Two blood samples each were collected under sterile precautions from every patient with suspected bloodstream infection and inoculated into automated blood culture bottles (BacT/Alert fastidious antimicrobial neutralisation [FAN] aerobic bottles – bioMerieux) for performing blood culture. One central line sample and one peripheral vein sample were collected from those patients with indwelling central line catheters and two peripheral samples in case of patients without central line. CSF from patients with meningitis was also inoculated into BacT/ALERT FAN aerobic bottles and was placed in the BacT/ALERT 3D blood culture system. They were incubated at 37°C and continuously monitored for microbial growth. The bottle inoculated with CSF flagged positive on the first day after eight hours and the blood culture bottles flagged positive after 12 h. Gram stain performed on the bottles revealed the presence of large Gram-positive bacilli arranged singly and in short chains. Subculturing was done to blood agar, which grew large grey opaque, dry, spreading, beta-haemolytic colonies on aerobic incubation [Figure 1] and was catalase positive. Gram staining showed large, Gram-positive spore-bearing bacilli arranged singly, pairs and chains. Spore staining done from the culture showed the presence of oval subterminal spores. Bacillus species was isolated from both blood culture samples of the patients with bloodstream infections.
Figure 1: Blood agar plate showing large, grey, opaque, dry, spreading and beta-haemolytic colonies of Bacillus cereus

Click here to view

CSF sample received for culture was turbid, and Gram stain showed numerous pus cells and large Gram-positive bacilli singly and in chains both intracellularly and extracellularly suggestive of its pathogenic role. The direct inoculation of CSF onto blood agar and chocolate agar yielded no growth.

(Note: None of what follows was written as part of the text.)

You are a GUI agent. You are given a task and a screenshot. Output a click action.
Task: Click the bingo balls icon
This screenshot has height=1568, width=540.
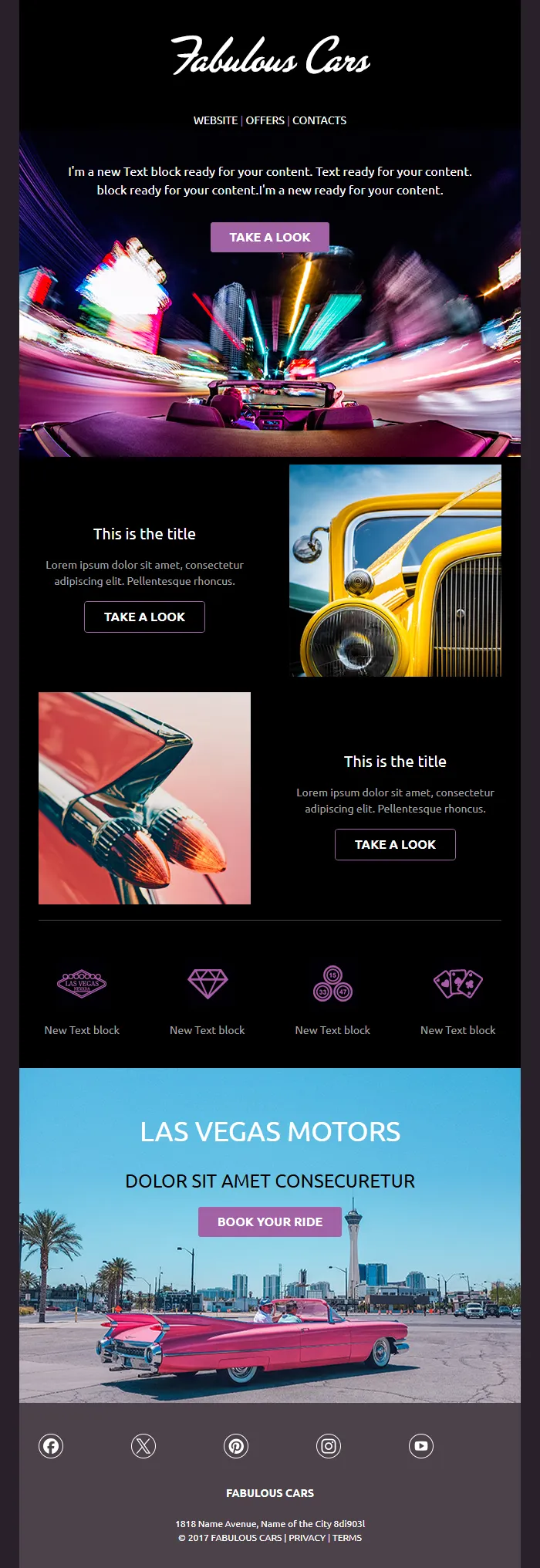tap(332, 984)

Pus swabs were collected from the skin lesions in patients with cellulitis and Bacillus species were isolated from the samples. Significance of these isolates was confirmed by repeated isolation of the organism from culture samples.

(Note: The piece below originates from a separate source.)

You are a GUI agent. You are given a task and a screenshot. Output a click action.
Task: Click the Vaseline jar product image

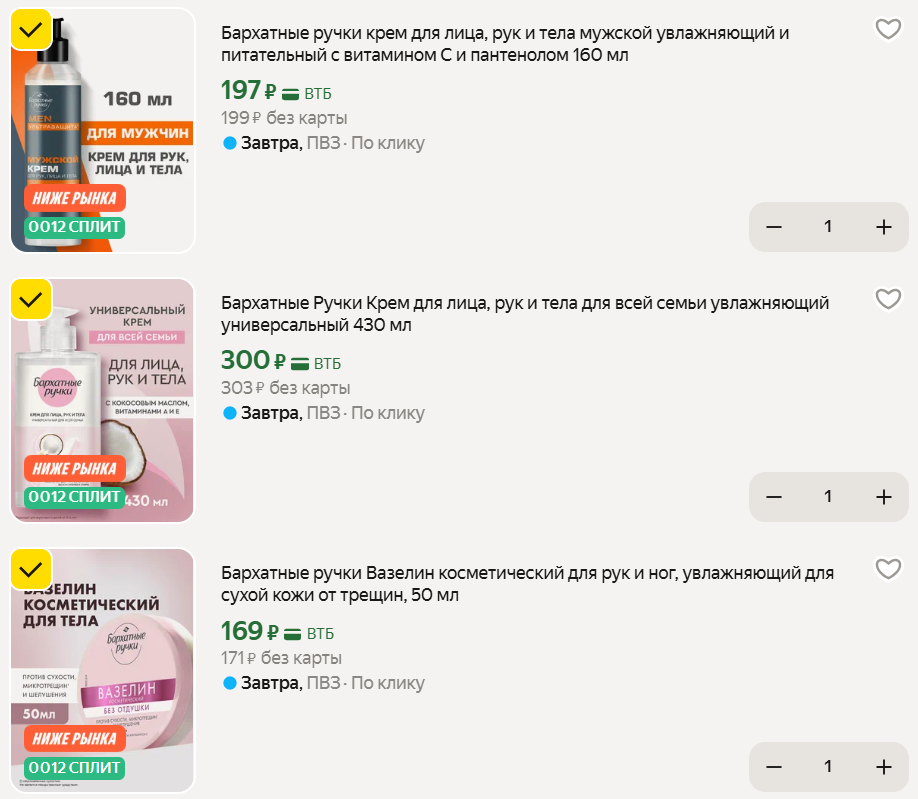tap(103, 670)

The organisms gave a positive gelatin hydrolysis test and showed lecithinase positivity and mannitol non-fermentation in mannitol-egg yolk-polymyxin agar [Figure 2]. Based on the morphology and biochemical reactions, the organisms were presumptively identified as Bacillus cereus. The isolates obtained from bloodstream infections were confirmed using matrix-assisted laser desorption/ionisation-time of flight at Microbiological Laboratory, Coimbatore. Susceptibility of B. cereus isolates against antibiotics such as Penicillin, Cefazolin, Vancomycin, Linezolid, Ciprofloxacin, Levofloxacin, Gentamicin, Clindamycin, Imipenem and Meropenem was tested using the disc diffusion assay on Mueller-Hinton Agar plates (HiMedia), and the diameter of the inhibition zone was determined according to the Clinical and Laboratory Standards Institute guidelines (2013 and 2014) for Staphylococcus species.
Figure 2: Mannitol-egg yolk-polymyxin agar medium showing large pink colonies of Bacillus cereus with precipitate

Click here to view

  Results Top

Patients' characteristics

Approximately, 25,000 samples from haemato-oncology patients were processed in microbiology laboratory of a tertiary care cancer hospital during the above study period. Among 10,000 culture-proven infections, significant infections due to B. cereus were seen in seven patients (0.07%). Age of the patients ranged between two and 15 years. Four patients (57.1%) had bloodstream infection, two patients (28.6%) had skin infections with cellulitis and one patient (14.3%) had meningitis. All four patients with bloodstream infections had severe neutropenia (absolute neutrophil count ≤500/mm 3) and two of them had peripherally inserted central catheters. Three patients (42.9%) had prodromal gastrointestinal symptoms. Five patients (71.4%) had received corticosteroids before infection. No other risk factors such as indwelling urinary catheters or intrathecal chemotherapy were identified. The demographic characteristics, clinical profile, treatment and outcome of these patients are shown in [Table 1].
Table 1: Demographic and clinical data of patients with Bacillus cereus infections

Click here to view

Antimicrobial susceptibility

Antibiotic susceptibility testing showed that all isolates (100%) were resistant to Penicillin but sensitive to Vancomycin, Linezolid, Imipenem and Meropenem. Five isolates (71.4%) were sensitive to Ciprofloxacin, Levofloxacin and Gentamicin. Three isolates (42.9%) were sensitive to Clindamycin. Only one isolate (14.3%) was sensitive to Cefazolin.

Antibiotic treatment

Patient 1 was started on Ceftazidime and Amikacin after sampling blood for culture. His condition worsened rapidly and succumbed within 12 h, before blood culture reports were available. Other patients (patients 2, 3 and 4) with bloodstream infections were treated with Ciprofloxacin, Amikacin, Clindamycin or Linezolid. Patient 5 (meningitis) was treated with intravenous Vancomycin for seven days. One patient with skin and soft tissue infections was treated with intravenous Vancomycin, and the other patient was treated with a seven-day course of oral Clindamycin.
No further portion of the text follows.